Shipping Scuttled by Fuel PricesLast weekend, I had to feel salt water. In my case, that means a short drive down to the Hampton Roads, Va. area where I get the extra benefit of seeing the big container ships roll in with their cargoes of cars, white goods, T shirts and place mats. I am a sucker for big things that go "toot" such as ships and trains.

But as I drove past the harbor on my way to the beach, I got to thinking about how energy price hikes are changing the overall equation. Sure enough, the next morning, there was a front page story about how fuel costs are crippling the entire concept of economic globalization.

So, I put in a call to T. Parker Host, a Norfolk-based shipping agent and a firm I have dealt with off and on for years. They told me that bunker fuel, the lifeblood of container ships, roughly tracks to gasoline, price-wise, and in some cases can jump up even more.

The workhorse of the World Economic Globalization Fleet is the typical 800 or 1,000-foot container ship usually launched in South Korea or Japan. One ship can carry about 2,000 tons of bunker fuel and burns from 20 to 30 tons every day at sea.

According to Financial Express, bunker can run about $700 a ton, up by $200 a ton from this spring. Let's do the math. A Norfolk-bound ship from Asia that may take 14 days for a one-way trip has a fuel bill of $294,000 instead of $210,000 a few months ago.

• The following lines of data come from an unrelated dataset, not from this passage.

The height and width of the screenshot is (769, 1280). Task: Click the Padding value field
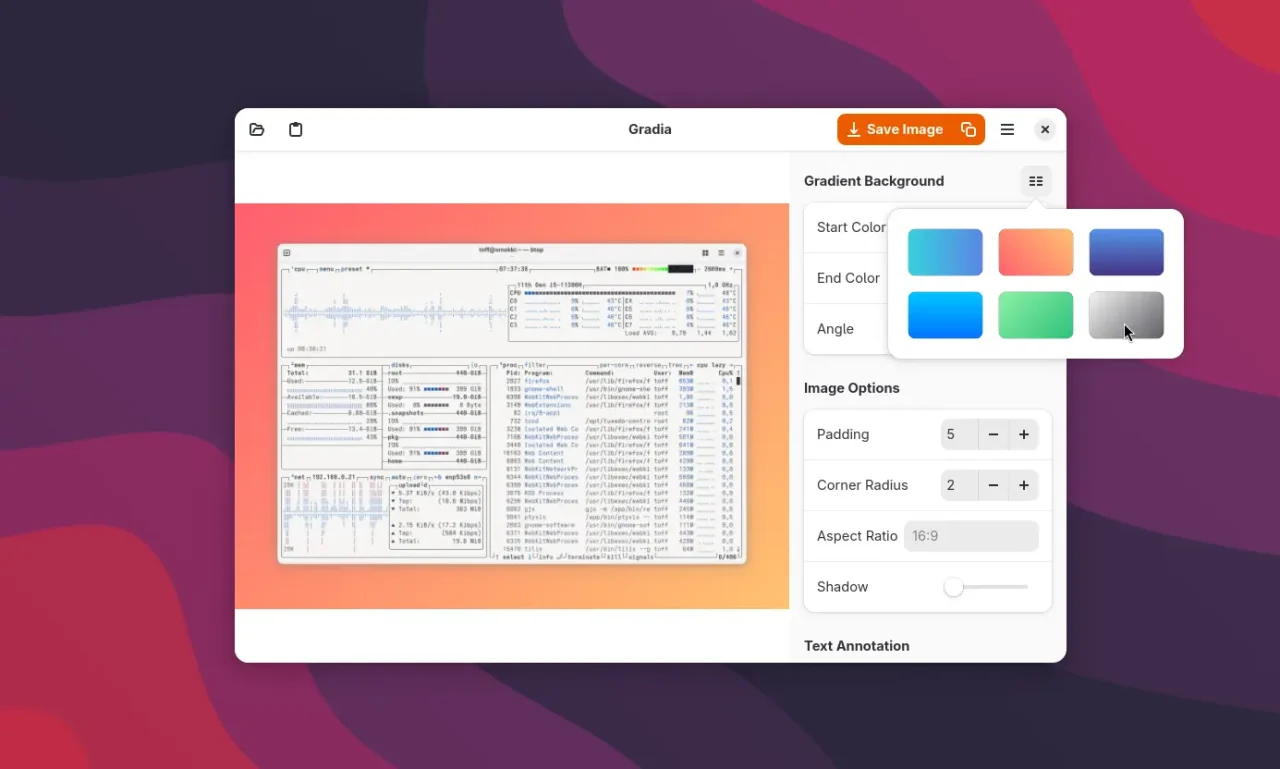pyautogui.click(x=958, y=435)
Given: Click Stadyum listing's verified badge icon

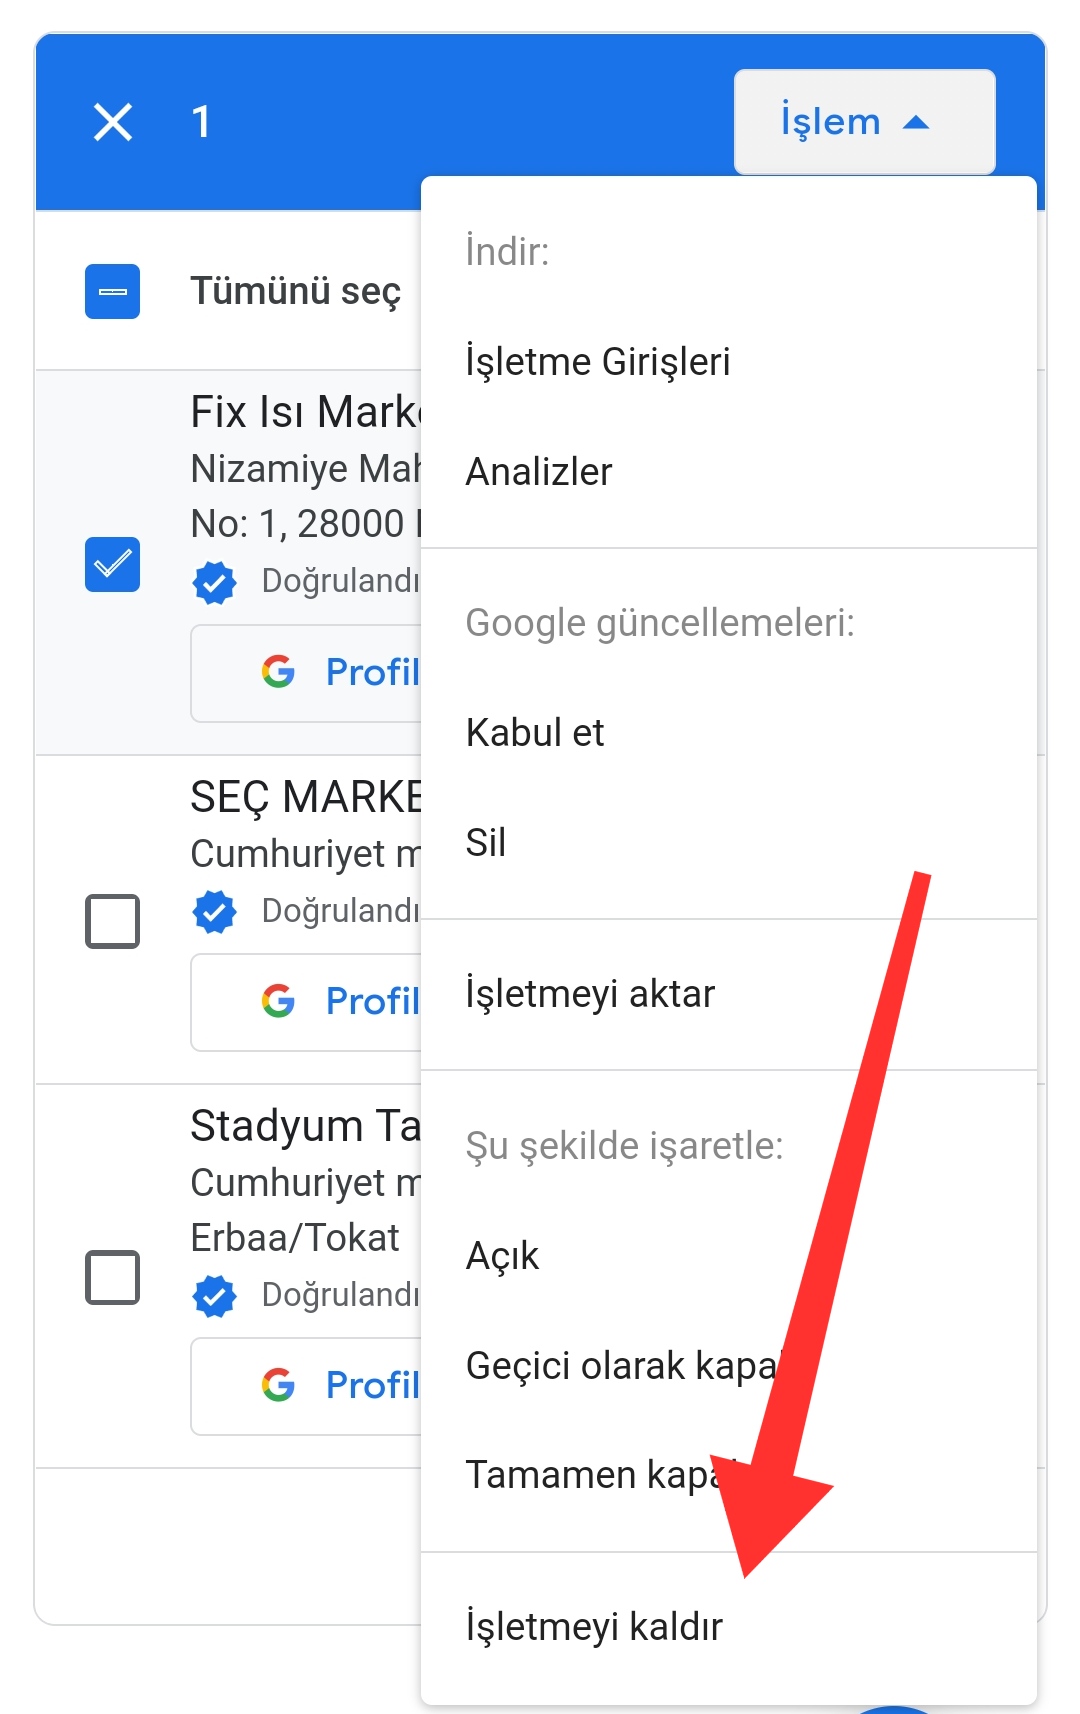Looking at the screenshot, I should [214, 1295].
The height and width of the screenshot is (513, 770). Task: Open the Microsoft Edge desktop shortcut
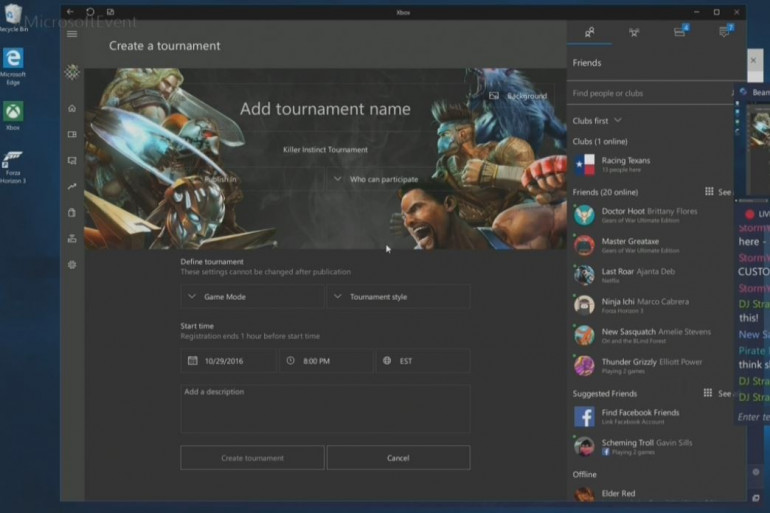click(x=14, y=62)
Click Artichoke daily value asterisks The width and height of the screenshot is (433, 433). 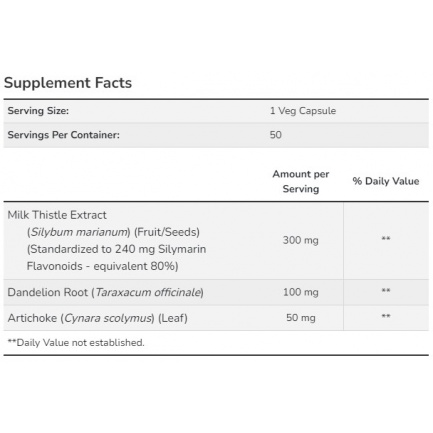point(386,316)
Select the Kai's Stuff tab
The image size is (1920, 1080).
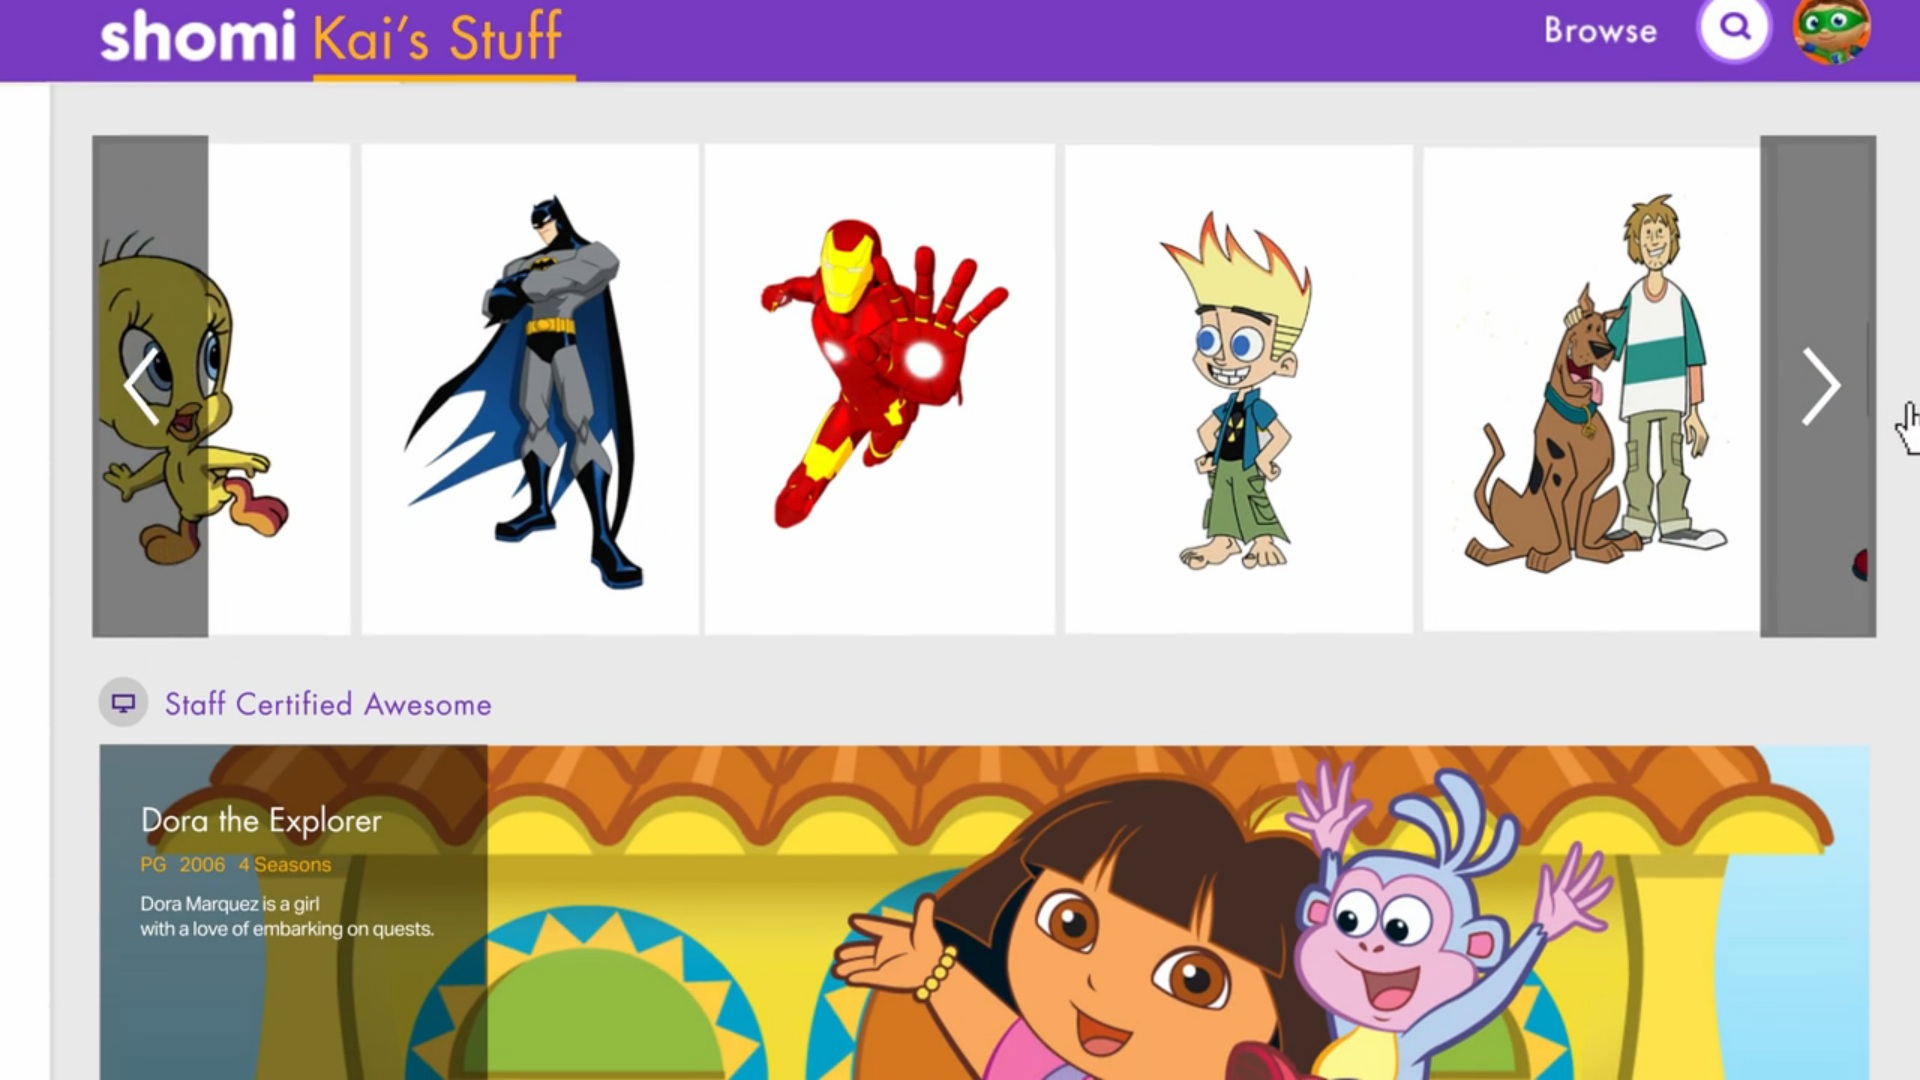tap(437, 38)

Already, shippers are cutting back. One example: half a world away, some 14 ships running the busy route between Bangladesh and Singapore have suspended their trips because of high fuel costs, Financial Express reports.

The Times provides the bigger picture by noting that extra fuel costs, such as Bunker C, suddenly make those Thai-made battery packs for electric cars or those Chinese-made T-shirts at Wal-Mart too expensive.

"Cheap oil, the lubricant of quick, inexpensive transportation links across the world, may not return anytime soon, upsetting the logic of diffuse global supply chains that treat geography as a footnote in the pursuit of lower wages," the Times reports.

True, fuel prices have taken a momentary hiatus. But like you, I was weaned on a global economic world and had the Thomas Friedman mantra that "Global is Good" pounded into me. We could be looking at a change so huge we can't fathom it yet.